If you have read anything by me before, you probably have good reason to believe that sexism exists. It permeates every institution that holds up this painfully unequal, destructive, nation. It has existed and permeated since the United States became a nation, and it existed before then in the United Kingdom. And, not to overstep my privileged Euro-American bounds, I would contend that sexism is prevalent in most modern societies, and has been for a relatively long time. Fun thought, I know. But why? Have women always been considered inferior? Or was there some catalyst, like a Big Bang proportioned arm wrestling contest that created a gendered hierarchy with women on the bottom? Delightful as I'm sure that would have been, sadly, the explanation for sexism is much more boring, and much more real. The answer is capitalism, as it is the answer to most woes the world faces today. At the risk of boring you with too many more rhetorical questions, I'll just explain without prompting myself.

In the academic world, until recently, it actually was believed that women have always been on somewhat of a lower plane than men, in all societies. The undisputed presence of matriarchal and matrilineal societies didn't even convince the dudebros of the anthropological world otherwise. However, the dudebros were wrong. Sexism isn't innate, and it's incredibly dangerous to even venture to assume so. The issue lies in agriculture, to begin with.

Hunter-gatherer societies had a subsistence based economy. This means that they foraged and hunted for what they needed to survive only for the limited foreseeable future. After that, they hunted and foraged some more. With this kind of economy, societies were nomadic and a lot more concerned with community well-being than individual needs. Within this community, the skills and work of all constituent members was valued. In many hunter-gatherer societies, women, men, and older children all participated in group hunting missions. And even when women took most of the responsibility for child-rearing and domestic labor, their labor was not valued any less. If anything, women had more power in these societies, because family was not private, but communal. Women had control over the distribution of resources, a significant political voice, and guaranteed bodily autonomy. Divorce was common, abortions were practiced using herbs and other earlier methods, and women generally enjoyed equality with men. But once agriculture came into play, women were slowly relegated to the newfound privacy of the home. With the development of a stationary agricultural system came surplus. Surplus food that could be traded with neighboring societies at a higher volume. Property became an important factor in considering power. There was a distinctive shift from the needs of the community to the needs of the individual. Considering the fact that women's importance was contingent on the communal aspect of society, women were slowly robbed of the equality they previously had.

In North America, indigenous societies also had equal, matrilineal societies until the invasion of the New World.
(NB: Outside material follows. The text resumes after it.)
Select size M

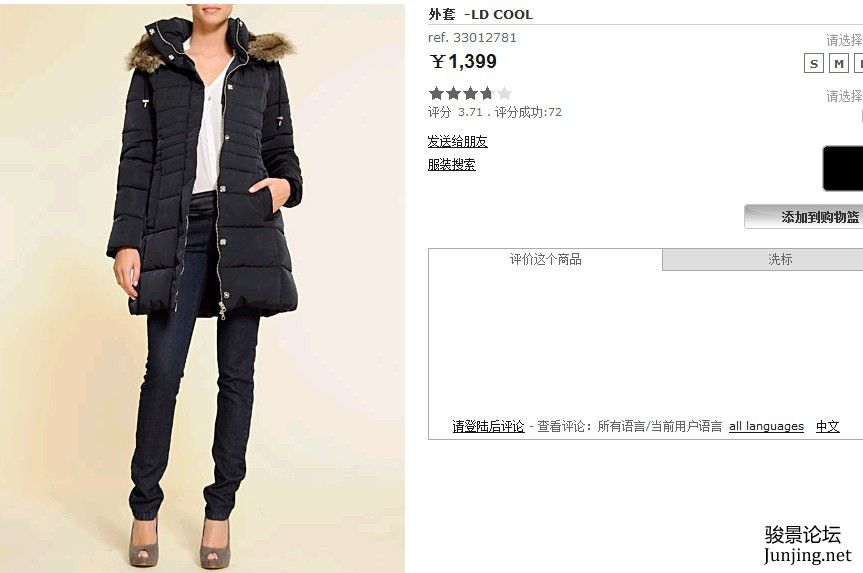pos(839,63)
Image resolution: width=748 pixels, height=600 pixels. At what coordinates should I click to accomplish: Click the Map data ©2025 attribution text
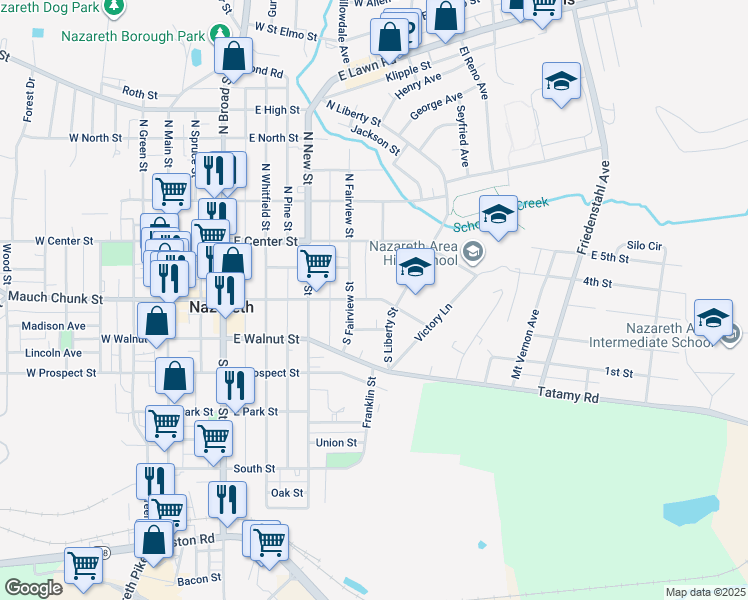click(704, 592)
When fur traders from France landed in the Americas, they introduced a way to make a profit out of the hunting performed by men. Making the men economically more powerful than women introduced gender inequality to the indigenous nations in North America.

This inequality has been maintained and exasperated by capitalism, which places an individual's personal and communal worth in their wage-earning capabilities, while limiting the capability to earn sufficient wages to traditionally masculine professions. Domestic work is undervalued, restricting the worth that can be given to women, and preventing women from being equal to men.

Going forward, we must reinvent our economic system and replace it with a communal system that values all work equally. This doesn't necessarily mean tearing everything down and returning to hunting and gathering, although I do not think we should rule it out.